▶ Tasks to complete:
**a.** Reproduce the part of the bidder's statement excerpt below, starting at "As at the date" and ending at "Options on issue.".
**b.** Pick up the bidder's statement excerpt below after its last sentence and keep writing it.

▶ Given text:
-----

Unless the context otherwise requires, terms defined in the Bidder’s Statement have the same meaning in this First Supplementary Bidder’s Statement.

2. Update in relation to acceptances of the Offers

On 1 May 2024, Brightstar gave notice to Linden under section 654C(1) of the Corporations Act that Brightstar’s voting power in Linden had risen from below 25% to 25.38% following receipt of acceptances under the Share Offer.

As at the date of this First Supplementary Bidder’s Statement, Brightstar has a Relevant Interest in:

  • 55,637,609 Linden Shares, representing 36.78% of all Linden Shares on issue (including 16.98% from acceptances of the Share Offer and 19.8% from the SBM Pre-Bid Acceptance Agreement); and

  • 5,865,000 Linden Options, representing 44.26% of all Linden Options on issue.

-----

▶ Source excerpt:

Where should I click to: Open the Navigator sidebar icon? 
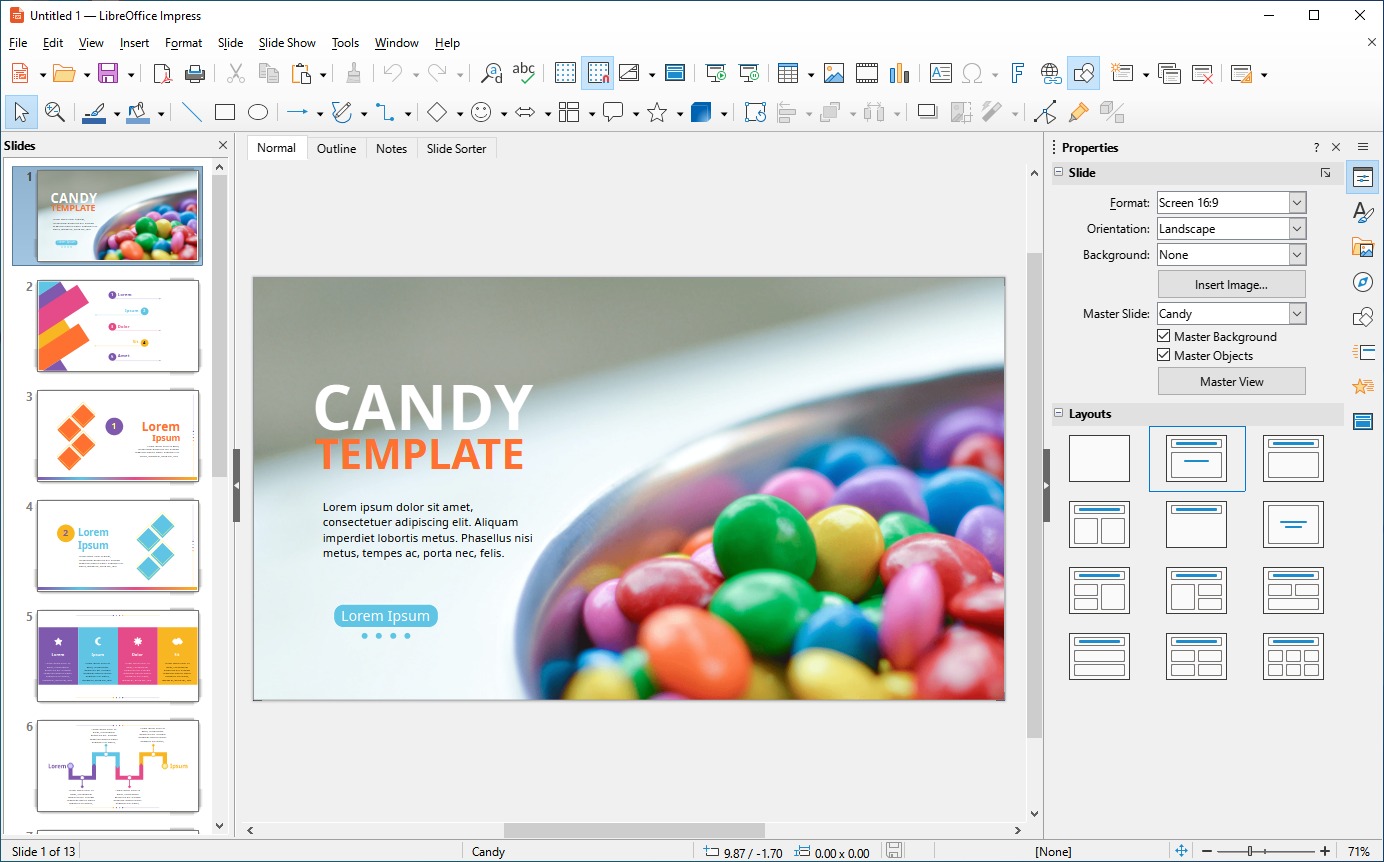(1362, 282)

-----

▶ Responses per task:
**a.**
As at the date of this First Supplementary Bidder’s Statement, Brightstar has a Relevant Interest in:

  • 55,637,609 Linden Shares, representing 36.78% of all Linden Shares on issue (including 16.98% from acceptances of the Share Offer and 19.8% from the SBM Pre-Bid Acceptance Agreement); and

  • 5,865,000 Linden Options, representing 44.26% of all Linden Options on issue.

**b.**
3. Update in relation to conditions of the Offers

On 7 May 2024, Brightstar gave notice to Linden under section 630(4) of the Corporations Act that the following conditions to the Share Offer (as set out in section 7 of Annexure B of the Bidder’s Statement) have been fulfilled:

Share Offer Condition (and
Bidder’s Statement cross
reference)
Summary of condition
Brightstar Capital Raise
(section 7(b) of Annexure B)
Settlement occurs pursuant to the Brightstar Capital Raise
for at least the Minimum Subscription, before the end of
the Offer Period.
Convertible Notes
(section 7(d) of Annexure B)
Linden issues a director recommendation notice in relation
to the conversion of the Linden Convertible Notes, or the
Linden Convertible Notes have otherwise converted into
Linden Shares, converted into Brightstar Shares, been
cancelled or been acquired by Brightstar, by the end of the
Offer Period.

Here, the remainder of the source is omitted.